Une consommation de 5,7 L/100 km sur l’autoroute, c’est bon – surtout avec une vitesse constante de près de 120 km/h. Roulions-nous avec une voiture hybride? Une diesel? Pas du tout : nous étions au volant d’une Chevrolet Cruze Eco.

La compacte Cruze en variante Eco profite de ce dont devrait profiter toute Cruze – et toute Chevrolet, d’ailleurs : une réduction de poids (44 kg), des réglages aérodynamiques (pensez obturateurs de calandre) et des ajustements au groupe motopropulseur. Conséquence : la cote annoncée, soit 4,6 L/100 km, patauge en plein dans le carré de sable des voitures hybrides et diesel. Ce n’est pas rien, pour une voiture dont le prix débute à 19 495 $.

Certes, notre virée Toronto-Laurentides a consommé légèrement plus qu’annoncé : une moyenne de 5,7 L/100 km presque exclusivement sur l’autoroute, mais c’était à un cheveu sous les 120 km/h. Et tout le monde le sait : réduisez à 100 km/h, et vous épargnerez 20 % en carburant. Si nous avions scrupuleusement respecté la limite, nous l’aurions fait, notre 4,6 L/100 km.

La meilleure canadienne

Notre Cruze Eco, que nous avons conduite sur 1 328 km, s’est en tout temps montrée docile, solide et confortable. Surpris? Pas nous : lisez notre chronique «Une Coupe Grey pour la Chevrolet Cruze»
(6 décembre 2010), où nous vous disions à quel point la compacte, même en variante de base, nous avait impressionnés par son habitacle hautement soigné et ses belles qualités de routière. C’est d’ailleurs ce qui lui a permis de remporter, l’an dernier, le titre de Meilleure nouvelle voiture canadienne décerné par l’Association des journalistes automobile du Canada.

Avec la Cruze Eco, nous avons apprécié la douceur et la profondeur de la motorisation – un quatre cylindres turbo de 1,4 L qui développe 138 chevaux. Les accélérations sont linéaires et très respectables, à condition de ne pas hésiter à rétrograder la boîte manuelle six vitesses, sinon les dépassements risquent d’être problématiques. Autrement, cette transmission se passe de façon onctueuse, dans une belle surprise de manipulation.

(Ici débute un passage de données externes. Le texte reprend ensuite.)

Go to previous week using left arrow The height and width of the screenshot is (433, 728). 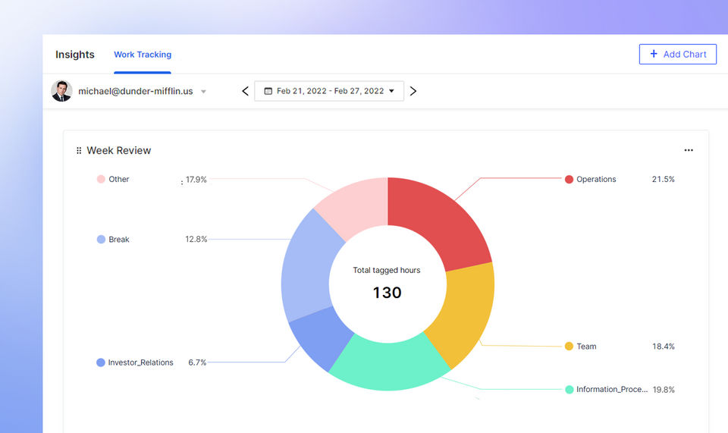[245, 91]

Plus grande que la moyenne

Sur l’autoroute, les dimensions de la Cruze, plus larges et plus longues que la ma-jorité des autres compactes (vous devriez voir l’ampleur du coffre : jusqu’à 20 % de plus que la concurrence), lui accordent une belle assurance. Et à moins de lire la fiche technique, on ne peut soupçonner la présence d’une poutre de torsion en guise de suspension arrière. Au contraire, la balade se fait douce, sans être bondissante.

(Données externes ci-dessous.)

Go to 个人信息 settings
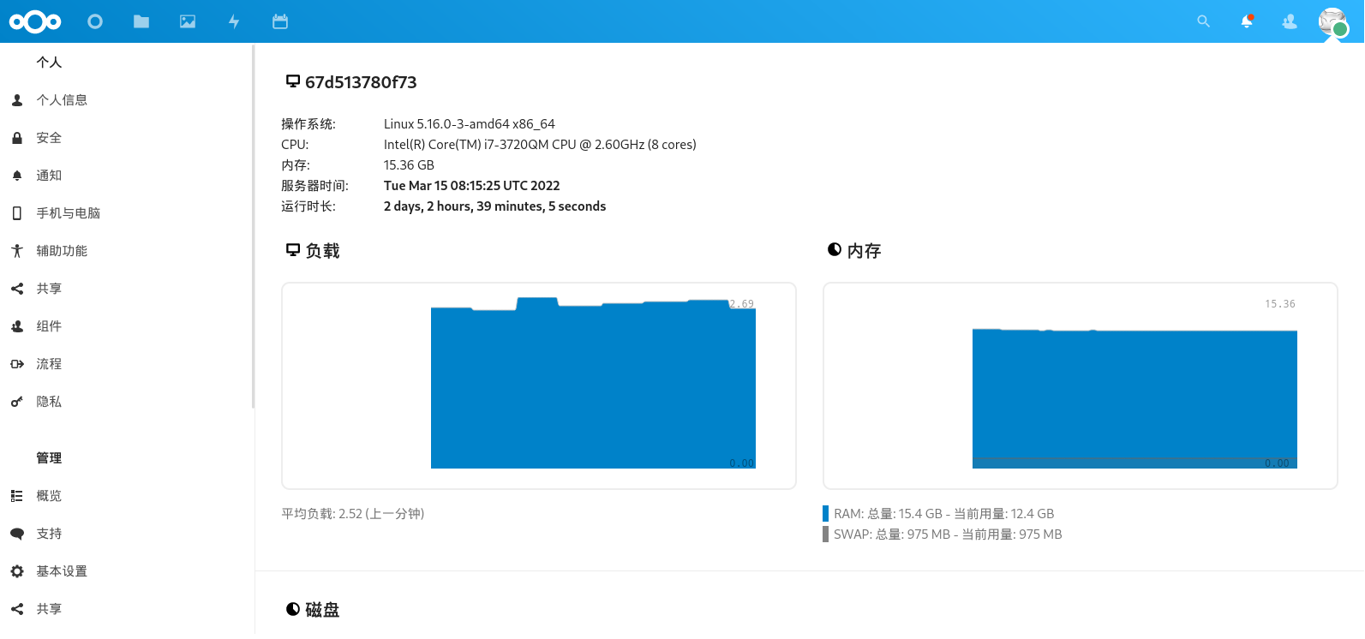pos(62,100)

Même après tous ces kilomètres, nous trouvions encore les sièges confortables. Nous avons aussi apprécié l’insonorisation de l’habitacle, digne d’une berline intermédiaire. Comme rien n’est parfait, il nous faut vous dire que le visuel extérieur est le point faible de cette voiture. La calandre «Chevrolet» manque de raffinement, et le latéral fait dans l’anonymat. Rien pour distinguer la Cruze dans un stationnement bourré d’élégantes Hyundai Elantra ou de sexy Ford Focus.

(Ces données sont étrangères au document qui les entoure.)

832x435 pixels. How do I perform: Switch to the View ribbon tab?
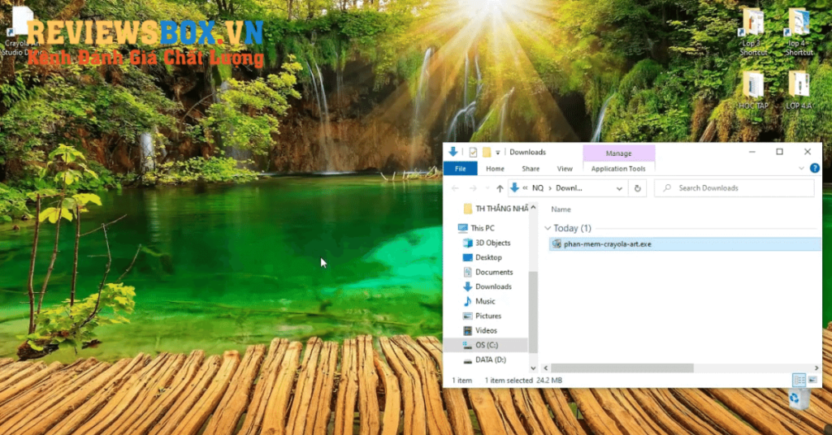pos(565,169)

Mais le générique n’a jamais tué personne. Tout au plus la Cruze vieillira-t-elle plus vite qu’une autre. Mais elle demeurera une grande routière, frugale en carburant (surtout dans sa livrée Eco) et sans compromis côtés espace et confort. De quoi déloger les canons de la catégorie – et là encore, ça n’est pas rien.

Pour

  • Grande frugalité
  • Insonorisation digne d’une intermédiaire
  • Comportement routier solide

Contre

  • Design extérieur anonyme
  • À quand une variante à hayon/familiale?